For pure rate competitiveness, Wise wins on transparency — you pay the interbank rate plus a small percentage fee, no games. Remitly is sharper on promotional first-transfer rates and works better if you want cash pickup. WorldRemit sits between the two and has the strongest Jamaican payout network. Revolut is fine for the CZK leg but converts through USD twice on this corridor, which can quietly eat 2% on top. Versus a Czech high-street bank, switching to any of these three saves 3-8% on a 50,000 CZK transfer — that's 1,500 to 4,000 CZK left in the recipient's pocket per send.
Speed depends on your funding method. Card-funded Remitly Express transfers hit a Jamaican bank account in minutes, often under an hour. Wise via SEPA transfer from a Czech bank typically lands in 1-2 business days — slower, but the rate is better. Bank wires from Czech institutions? Three to five working days, sometimes longer if the correspondent chain runs through Frankfurt or London. Use Express only when timing actually matters; the speed premium is real.
Jamaica's remittance inflows represent about 18% of GDP, so the receiving infrastructure is genuinely robust. The two largest receiving banks are National Commercial Bank (NCB) and Scotiabank Jamaica, and most digital providers — Wise, Remitly, WorldRemit — can deliver directly to accounts at both. Cash pickup is everywhere too: Western Union and MoneyGram maintain extensive agent networks across the island, but digital providers now offer 40-60% lower fees for the same delivery. Mobile wallet options like NCB's Lynk are growing, and Remitly already supports several of them. For most senders, direct deposit to an NCB or Scotiabank Jamaica account is the cheapest and cleanest route.

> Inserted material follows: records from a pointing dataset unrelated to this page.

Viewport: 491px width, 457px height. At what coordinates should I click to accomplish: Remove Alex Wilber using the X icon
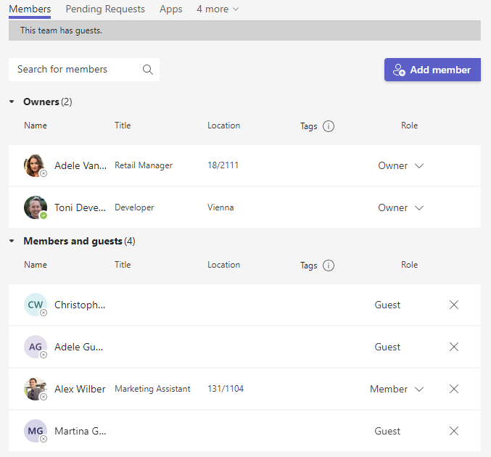click(x=454, y=389)
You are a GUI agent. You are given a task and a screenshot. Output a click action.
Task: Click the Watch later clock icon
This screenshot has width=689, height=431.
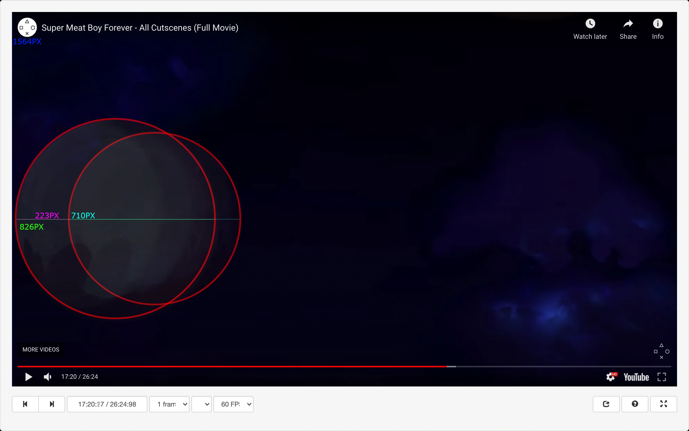590,24

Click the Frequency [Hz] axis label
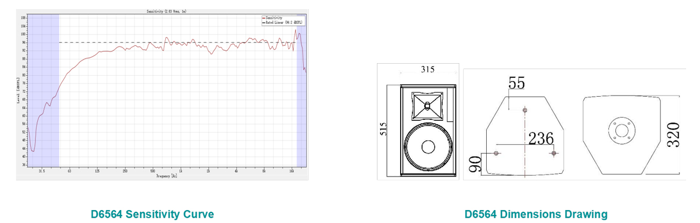[x=166, y=177]
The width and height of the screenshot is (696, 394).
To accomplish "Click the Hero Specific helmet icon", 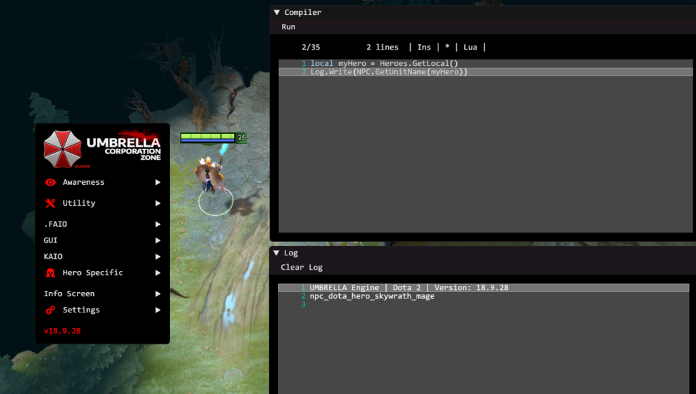I will tap(50, 273).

Standard banking regulations apply for sending from Czech Republic to Jamaica. On the Czech side, transfers from individuals for family support or property maintenance carry no specific transfer tax, though your provider must comply with EU AML rules — expect ID verification for amounts above roughly 1,000 EUR equivalent. On the Jamaican side, Bank of Jamaica monitors inflows, and recipients may need to declare source for larger sums. Personal remittances themselves aren't taxed as income for the recipient, but business-related transfers should be documented properly.
The CZK/JMD pair isn't directly quoted — it routes through USD or EUR — so the real question is when the CZK is strong against USD. Watch for Czech National Bank policy days and ECB announcements; CZK often moves 0.5-1% on these. Set a rate alert with Wise or Revolut and pull the trigger when you see a favorable swing. For amounts over 100,000 CZK, splitting into two sends a week apart hedges against bad timing. Small senders shouldn't overthink it — the fee difference between providers matters far more than waiting for a perfect rate.